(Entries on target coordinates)
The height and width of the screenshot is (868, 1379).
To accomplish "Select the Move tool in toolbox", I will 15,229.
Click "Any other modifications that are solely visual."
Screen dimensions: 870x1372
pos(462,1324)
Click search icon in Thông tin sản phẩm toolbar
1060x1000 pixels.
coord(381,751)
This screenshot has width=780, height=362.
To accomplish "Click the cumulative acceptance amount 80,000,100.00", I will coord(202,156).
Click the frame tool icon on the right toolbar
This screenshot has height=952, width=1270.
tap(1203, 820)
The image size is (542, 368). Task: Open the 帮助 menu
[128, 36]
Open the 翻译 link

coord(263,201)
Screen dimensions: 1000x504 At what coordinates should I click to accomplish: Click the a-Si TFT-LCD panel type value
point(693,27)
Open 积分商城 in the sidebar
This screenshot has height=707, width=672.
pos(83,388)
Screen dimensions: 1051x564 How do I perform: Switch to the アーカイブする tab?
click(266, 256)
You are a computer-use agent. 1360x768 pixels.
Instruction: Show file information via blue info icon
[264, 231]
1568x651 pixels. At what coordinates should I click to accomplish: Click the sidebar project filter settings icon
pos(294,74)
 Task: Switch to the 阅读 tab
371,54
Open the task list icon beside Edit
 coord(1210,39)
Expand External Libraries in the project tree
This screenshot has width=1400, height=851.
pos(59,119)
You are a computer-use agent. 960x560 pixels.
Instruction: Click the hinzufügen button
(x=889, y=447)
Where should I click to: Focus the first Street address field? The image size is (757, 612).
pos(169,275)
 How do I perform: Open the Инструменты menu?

**What is required:** Copy out all of the material above line by line, keeping every character unchanged.

**Result of the task:**
The height and width of the screenshot is (868, 1379).
To accomplish "Select the Move tool in toolbox", I will 15,229.
Click "Any other modifications that are solely visual."
Screen dimensions: 870x1372
pos(462,1324)
Click search icon in Thông tin sản phẩm toolbar
1060x1000 pixels.
coord(381,751)
This screenshot has width=780, height=362.
To accomplish "Click the cumulative acceptance amount 80,000,100.00", I will coord(202,156).
Click the frame tool icon on the right toolbar
This screenshot has height=952, width=1270.
tap(1203, 820)
The image size is (542, 368). Task: Open the 帮助 menu
[128, 36]
Open the 翻译 link

coord(263,201)
Screen dimensions: 1000x504 At what coordinates should I click to accomplish: Click the a-Si TFT-LCD panel type value
point(693,27)
Open 积分商城 in the sidebar
This screenshot has height=707, width=672.
pos(83,388)
Screen dimensions: 1051x564 How do I perform: Switch to the アーカイブする tab?
click(266, 256)
You are a computer-use agent. 1360x768 pixels.
Instruction: Show file information via blue info icon
[264, 231]
1568x651 pixels. At what coordinates should I click to accomplish: Click the sidebar project filter settings icon
pos(294,74)
 Task: Switch to the 阅读 tab
371,54
Open the task list icon beside Edit
 coord(1210,39)
Expand External Libraries in the project tree
This screenshot has width=1400, height=851.
pos(59,119)
You are a computer-use agent. 960x560 pixels.
Instruction: Click the hinzufügen button
(x=889, y=447)
Where should I click to: Focus the first Street address field? The image size is (757, 612).
pos(169,275)
 How do I perform: Open the Инструменты menu?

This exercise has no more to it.